Trump targets high-tech’s H-1B work-visa hiring tool
(This executive order would) “create a similar chaos to the travel ban.” Sam Adair, immigration lawyer
President SAN FRANCIS CO Trump’s relationship with Silicon Valley has always been volatile at best, but it seems things soon may get even more contentious.
Administration officials have drafted a new executive order aimed at overhauling, among other things, the H-1B work-visa program that technology companies have long relied on to bring top foreign engineering talent to their U.S.-based locations.
In his news briefing Monday, White House press secretary Sean Spicer said the possible executive order on work visas “is part of a larger immigration effort” and stems from “an overall need to look at all of these measures.”
The order, which has yet to come into effect, arrives on the heels of Friday’s controversial immigration ban targeting seven majority-Muslim countries that sparked protests at airports around the country.
That ban, which the White House modified Sunday to not affect green card holders, roiled tech leaders who almost universally denounced the move.
The CEOs of Microsoft, Apple, Netflix, Uber, Airbnb and Tesla Motors noted the policy was affecting their own employees working here legally, and would jeopardize their competitive quest for talent.
Google CEO Sundar Pichai was among the first to condemn the order, noting that it immediately stranded nearly 200 of his employees abroad.
Airbnb CEO Brian Chesky offered free housing to anyone displaced by the ban, while Netflix CEO Reed Hastings said in a Facebook post that it was “time to link arms together to protect American values of freedom and opportunity.”
This new executive order, which was first reported by Bloomberg, takes aim at both H-1B visas, which are capped at 65,000 a year and are set aside for so-called “specialty positions,” as well as visas used for temporary agricultural workers, summer student workers and intracompany transfers.
Tech-sector stocks were down 1% on Monday’s news.

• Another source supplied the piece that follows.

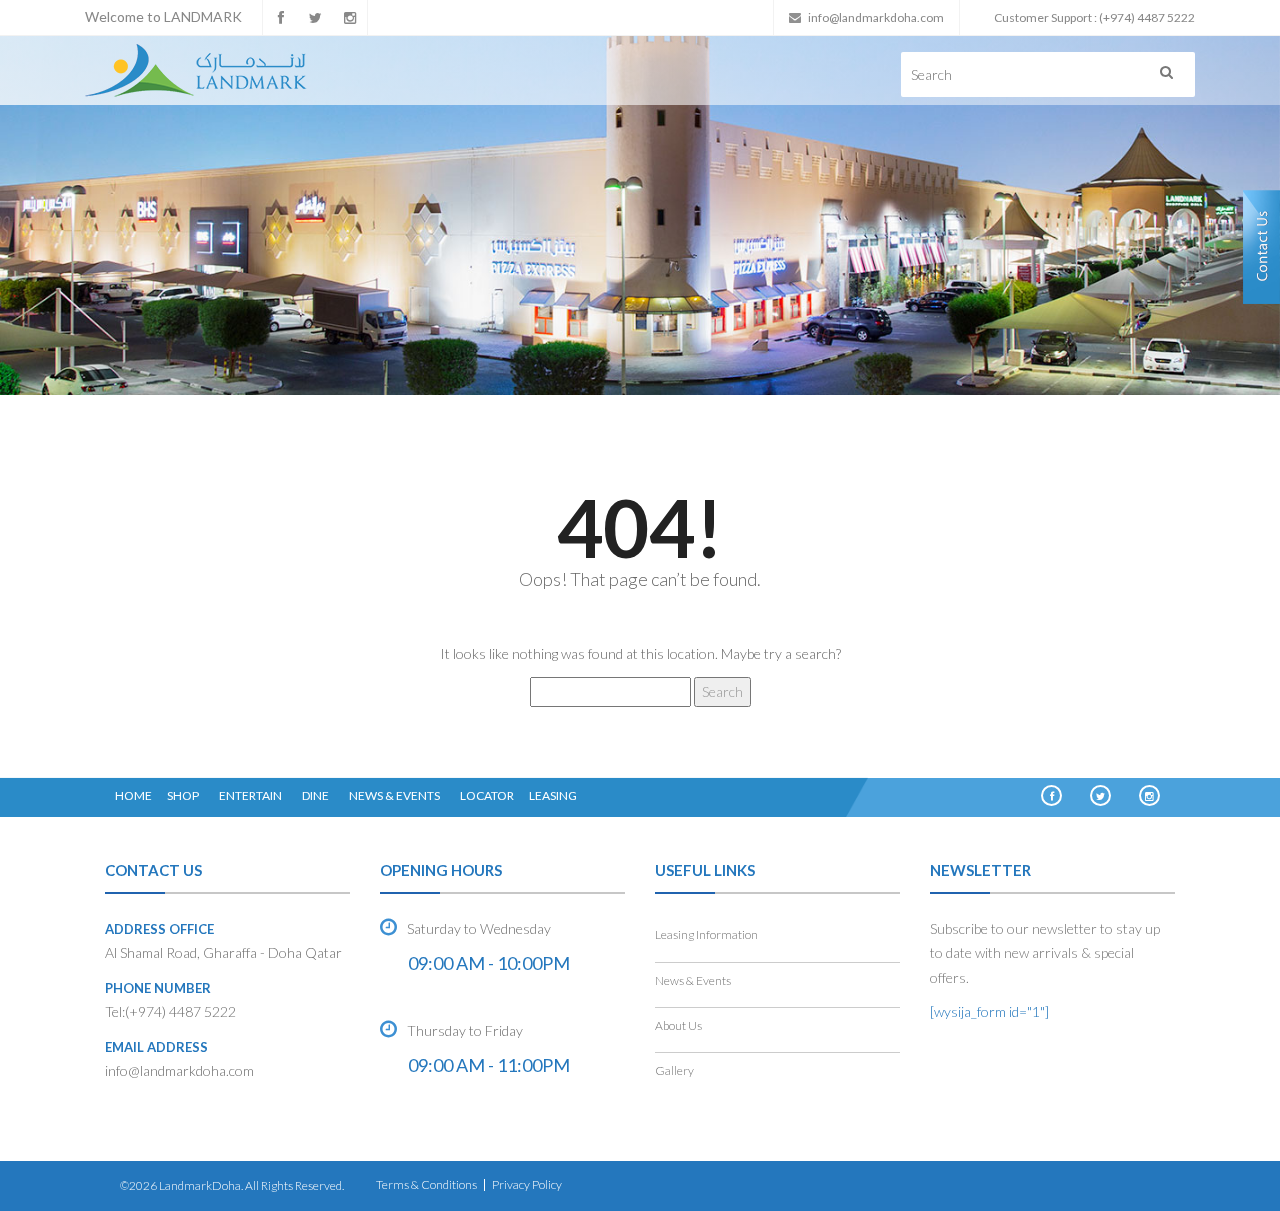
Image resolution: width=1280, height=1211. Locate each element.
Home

The order is aimed at ensuring that “officials administer our laws in a manner that prioritizes the interests of American workers and — to the maximum degree possible — the jobs, wages and well-being of those workers,” according to a copy of the document provided to USA TODAY.
This executive order would “create a similar chaos to the travel ban,” says immigration lawyer Sam Adair.
“It would be incredibly disruptive to what is a natural part of the recruitment process” for the tech industry, universities, hospitals and biotech, he says.
That process begins April 1, when the annual application process for H-1B visas starts.
But Stephen Yale-Loehr, a professor of law at Cornell University and expert on immigration law, cautions that the order is only a draft and that it does not set out specific changes to the H-1B visa program, only suggests that it be examined with the thought of what’s best for American workers.
While there have been calls to set a specific wage for H1-B workers so that they do not undercut U.S. workers, it’s not something the president can do unilaterally, Yale-Loehr says.
Current H-1B regulations require that those granted the visa have at least a bachelor’s degree and must be paid the prevailing wage.
“There have been allegations that foreigner workers are coming in at lower wages, if they’re doing that that is violating the current statue,” he says.
H-1B visas are used by tech companies, by hospitals looking to hire doctors, especially in medically underserved areas, and by school districts looking to hire language teachers when U.S. teachers are not available.
Technology companies are in an ongoing struggle to hire computer-science professionals to power their companies.
Executives often claim that they must look overseas because there is a shortage of homegrown math and science graduates.
Critics charge that tech firms lack diversity because they reflexively look to hire white and Asian males and overlook a growing pipeline of women and people of color who are developing programming skills.
Foreign tech workers could “find employment in other countries with more attractive immigration laws and compete against us,” says Mark Koestler, business immigration partner at Kramer Levin. “If we turn away professionals who seek H-1B status, we will lose many future entrepreneurs who will create future jobs for Americans in the United States.”